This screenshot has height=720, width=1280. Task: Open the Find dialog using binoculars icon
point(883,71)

...

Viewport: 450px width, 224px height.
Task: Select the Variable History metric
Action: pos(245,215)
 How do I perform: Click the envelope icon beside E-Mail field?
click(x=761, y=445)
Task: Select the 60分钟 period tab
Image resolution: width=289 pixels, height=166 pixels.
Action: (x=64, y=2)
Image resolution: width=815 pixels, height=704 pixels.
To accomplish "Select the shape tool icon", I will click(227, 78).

> _DIRECTIONS FOR THIS TASK_: Put the lines of data between the line containing "This screenshot has" and the line containing "point(883,71)", inclusive, into a numbered list, leaving out blank lines.

> _WORKED SOLUTION_:
1. This screenshot has height=720, width=1280. Task: Open the Find dialog using binoculars icon
2. point(883,71)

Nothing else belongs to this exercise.